*Source document*.
%%

I really want to assess why I’m doing something if it’s not to love myself, love others, or experience the beauty of life.

Another struggle is writing about bad times. I have a feeling I need to get some more of it out, from the past 6 years, particularly the past few. I also feel like it might make for good reading. But when I try, it’s too painful and I dissociate from the writing. How do I do this in a healthy, productive way that encourages healing and growth? That is one of my current main focuses. I’m hoping the class I take about memoir writing and healing can help me come to some answers on that.

Lastly: I am a good bunny parent! My bunnies have PTSD and a very very difficult breed to care for. I am doing my best! No I’m not perfect and don’t spend 24/7 doting on them but they have great lives, especially given where they came from, and I take care of all their needs. I am a good person and doing right by them! For the last time I need so seriously let this one go. It’s OK if they don’t appear to adore me like my cats do. It doesn’t mean I’m not a good person or doing a good job. This is just counter productive because then I avoid much time with them to avoid the bad feelings.

I really need to relax in many areas. Tonight I’m going to try not to worry about “projects” and maybe do some yoga and meditation, and if writing comes to me that would be great but no pressure. I need to cut myself a break!

New Year’s Reading

I’m so happy with how my reading went tonight. When it first started, I blanked. I was so tempted to just close out of the streaming programs and apologize later that I had a panic attack. But something made me take that leap of faith, and it wasn’t dissociation. It was bravery.

I was smart to put the poem “Joey” first because it loosened me up and made me smile. Ah man, I can’t believe there were like 10 viewers. It’s really awesome and encouraging.

I noticed a lot of patterns and themes in my writing that I hadn’t before. One of the big ones is longing to be an animal and relating with animals more than humans. I hadn’t realized how prevalent this was until I listened to the recording afterwards.

There were a few times I stumbled and lost my place but for the most part, I was present, in a way that I never used to be for my readings in 2011-2016. I feel really accomplished. And not totally freaked out now that it’s over, like I want to self harm or something. Not at all.

Woo!

I’m going to copy in a few poems I read.


Joey

He is effortlessly himself

Light blue eyes

And a messy ginger beard

His chest hair creeps

Above his white tee shirt

And I am left dizzy 

With the caress of my waist

I have been flighty

But he has been steady

Wise and kind

He is my man

We kiss among August fireflies

We laugh so hard over coffee

And when I’m in his arms

He smells like bonfires and sawdust

Like forests and home.

%%

*Activity*. In the journal entry, which poem was placed first in the New Year's reading? Answer from the journal entry alone, without drawing on outside knowledge.

*Stored data*.
%%

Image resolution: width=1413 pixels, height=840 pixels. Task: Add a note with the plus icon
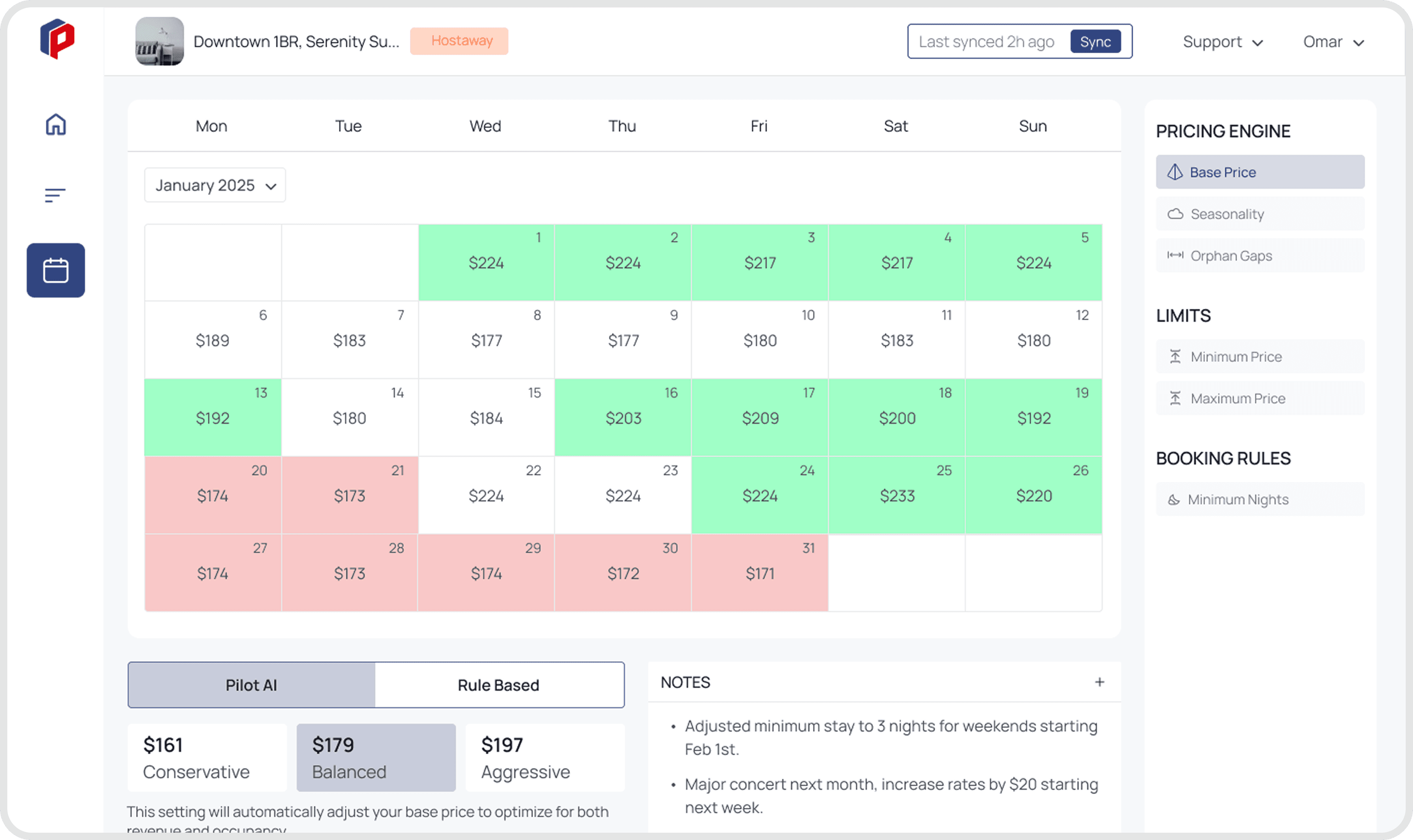[1099, 682]
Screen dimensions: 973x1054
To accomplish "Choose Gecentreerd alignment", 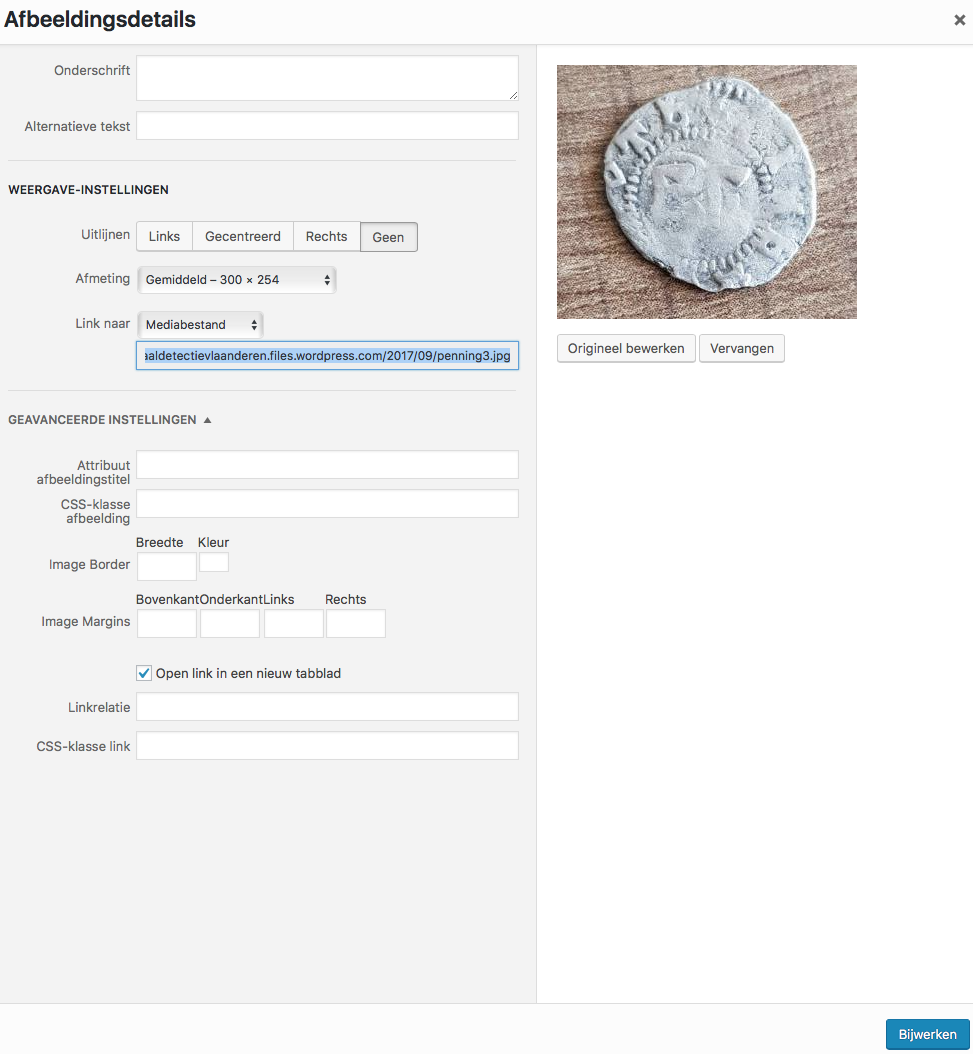I will click(243, 237).
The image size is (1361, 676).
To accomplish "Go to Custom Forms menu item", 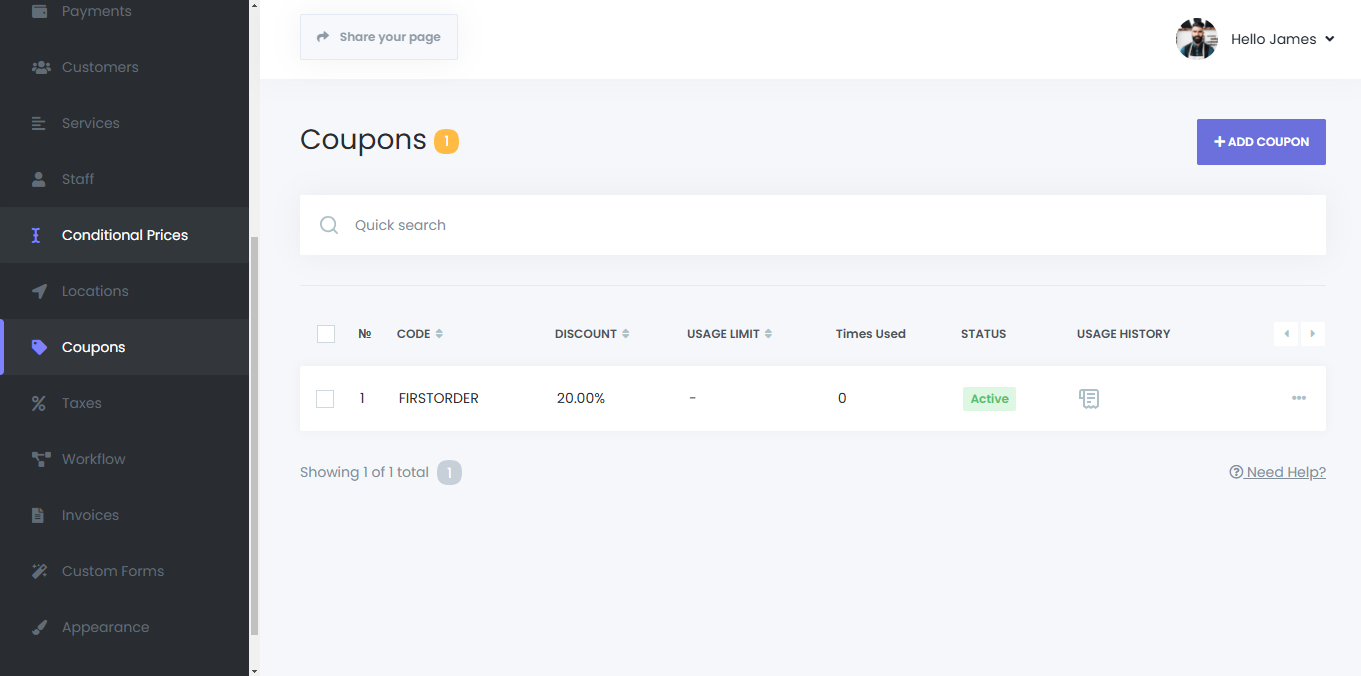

%%

*Answer space*. The poem "Joey" was placed first.